In [1]:
import torch
import torch.nn as nn
import torch.nn.functional as F
import torch.optim as optim
import torchvision
from torch.utils.data import Subset
import matplotlib.pyplot as plt

import numpy as np

device = torch.device('cuda' if torch.cuda.is_available() else 'cpu')

# this should print 'cuda' if you are assigned a GPU
print(device)

cuda


In [2]:
# Get our datasets
transforms = torchvision.transforms.Compose([torchvision.transforms.ToTensor(),])

train_dataset = torchvision.datasets.MNIST('./datasets/', train=True, download=True, transform=transforms)
test_dataset = torchvision.datasets.MNIST('./datasets/', train=False, download=True, transform=transforms)
print('Doing MNIST')

# sanity check
print('training data size:{}'.format(len(train_dataset)))
print('test data size:{}'.format(len(test_dataset)))

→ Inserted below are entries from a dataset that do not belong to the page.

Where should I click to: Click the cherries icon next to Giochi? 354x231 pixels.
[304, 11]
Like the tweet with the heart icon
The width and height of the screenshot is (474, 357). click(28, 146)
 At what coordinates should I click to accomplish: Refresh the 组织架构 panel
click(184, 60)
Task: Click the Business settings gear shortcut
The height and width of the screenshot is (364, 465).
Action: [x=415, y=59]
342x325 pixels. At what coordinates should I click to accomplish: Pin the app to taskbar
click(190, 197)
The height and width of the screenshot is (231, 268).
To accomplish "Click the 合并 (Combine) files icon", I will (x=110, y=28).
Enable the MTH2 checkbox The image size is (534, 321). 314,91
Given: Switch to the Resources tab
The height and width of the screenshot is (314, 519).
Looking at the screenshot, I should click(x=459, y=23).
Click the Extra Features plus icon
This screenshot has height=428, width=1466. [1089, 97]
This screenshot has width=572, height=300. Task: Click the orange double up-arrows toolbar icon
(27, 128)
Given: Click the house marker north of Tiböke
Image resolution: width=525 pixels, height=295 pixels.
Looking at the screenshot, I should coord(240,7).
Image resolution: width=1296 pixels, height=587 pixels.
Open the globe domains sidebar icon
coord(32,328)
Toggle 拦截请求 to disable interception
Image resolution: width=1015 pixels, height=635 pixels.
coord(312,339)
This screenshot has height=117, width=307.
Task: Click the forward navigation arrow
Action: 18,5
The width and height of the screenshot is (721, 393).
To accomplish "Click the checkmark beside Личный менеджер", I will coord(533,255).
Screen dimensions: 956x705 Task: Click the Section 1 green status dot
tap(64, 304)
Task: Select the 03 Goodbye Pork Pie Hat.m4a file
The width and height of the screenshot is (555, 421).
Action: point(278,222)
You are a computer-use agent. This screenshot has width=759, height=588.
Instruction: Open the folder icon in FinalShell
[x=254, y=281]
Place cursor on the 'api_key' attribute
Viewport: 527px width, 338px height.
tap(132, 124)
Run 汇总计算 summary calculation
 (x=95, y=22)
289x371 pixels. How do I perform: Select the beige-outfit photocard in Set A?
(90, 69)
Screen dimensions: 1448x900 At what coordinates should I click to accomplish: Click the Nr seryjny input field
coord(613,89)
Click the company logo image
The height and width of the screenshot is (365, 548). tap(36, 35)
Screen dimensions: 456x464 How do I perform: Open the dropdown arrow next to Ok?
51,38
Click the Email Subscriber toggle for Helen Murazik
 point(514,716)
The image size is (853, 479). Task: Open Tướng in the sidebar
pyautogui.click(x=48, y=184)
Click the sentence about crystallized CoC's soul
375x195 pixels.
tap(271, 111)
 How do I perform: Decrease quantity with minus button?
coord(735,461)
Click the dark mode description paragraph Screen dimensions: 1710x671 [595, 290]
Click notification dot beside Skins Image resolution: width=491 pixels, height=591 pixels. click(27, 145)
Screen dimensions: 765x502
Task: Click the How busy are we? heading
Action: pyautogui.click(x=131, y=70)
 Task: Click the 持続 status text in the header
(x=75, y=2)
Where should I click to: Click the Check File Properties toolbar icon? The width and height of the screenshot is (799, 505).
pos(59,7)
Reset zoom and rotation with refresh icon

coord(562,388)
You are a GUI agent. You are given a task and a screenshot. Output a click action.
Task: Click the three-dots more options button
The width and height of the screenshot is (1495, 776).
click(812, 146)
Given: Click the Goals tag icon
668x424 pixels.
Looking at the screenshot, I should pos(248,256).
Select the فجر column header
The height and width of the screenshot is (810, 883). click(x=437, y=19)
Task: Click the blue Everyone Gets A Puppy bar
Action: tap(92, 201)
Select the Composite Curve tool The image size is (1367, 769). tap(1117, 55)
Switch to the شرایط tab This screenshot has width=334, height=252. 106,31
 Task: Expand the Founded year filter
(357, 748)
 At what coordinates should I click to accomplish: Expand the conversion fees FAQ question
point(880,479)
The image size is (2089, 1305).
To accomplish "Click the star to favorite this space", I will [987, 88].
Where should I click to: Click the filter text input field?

Downloading http://yann.lecun.com/exdb/mnist/train-images-idx3-ubyte.gz
Downloading http://yann.lecun.com/exdb/mnist/train-images-idx3-ubyte.gz to ./datasets/MNIST/raw/train-images-idx3-ubyte.gz


  0%|          | 0/9912422 [00:00<?, ?it/s]

Extracting ./datasets/MNIST/raw/train-images-idx3-ubyte.gz to ./datasets/MNIST/raw

Downloading http://yann.lecun.com/exdb/mnist/train-labels-idx1-ubyte.gz
Downloading http://yann.lecun.com/exdb/mnist/train-labels-idx1-ubyte.gz to ./datasets/MNIST/raw/train-labels-idx1-ubyte.gz


  0%|          | 0/28881 [00:00<?, ?it/s]

Extracting ./datasets/MNIST/raw/train-labels-idx1-ubyte.gz to ./datasets/MNIST/raw

Downloading http://yann.lecun.com/exdb/mnist/t10k-images-idx3-ubyte.gz
Downloading http://yann.lecun.com/exdb/mnist/t10k-images-idx3-ubyte.gz to ./datasets/MNIST/raw/t10k-images-idx3-ubyte.gz


  0%|          | 0/1648877 [00:00<?, ?it/s]

Extracting ./datasets/MNIST/raw/t10k-images-idx3-ubyte.gz to ./datasets/MNIST/raw

Downloading http://yann.lecun.com/exdb/mnist/t10k-labels-idx1-ubyte.gz
Downloading http://yann.lecun.com/exdb/mnist/t10k-labels-idx1-ubyte.gz to ./datasets/MNIST/raw/t10k-labels-idx1-ubyte.gz


  0%|          | 0/4542 [00:00<?, ?it/s]

Extracting ./datasets/MNIST/raw/t10k-labels-idx1-ubyte.gz to ./datasets/MNIST/raw

Doing MNIST
training data size:60000
test data size:10000


In [3]:
# Split the training data into training and validation sets
def split_train_val(org_train_set, valid_ratio=0.1):

    num_train = len(org_train_set)

    split = int(np.floor(valid_ratio * num_train))        

    indices = list(range(num_train))

    np.random.shuffle(indices)

    train_idx, val_idx = indices[split:], indices[:split]

    new_train_set = Subset(org_train_set, train_idx)
    val_set = Subset(org_train_set, val_idx)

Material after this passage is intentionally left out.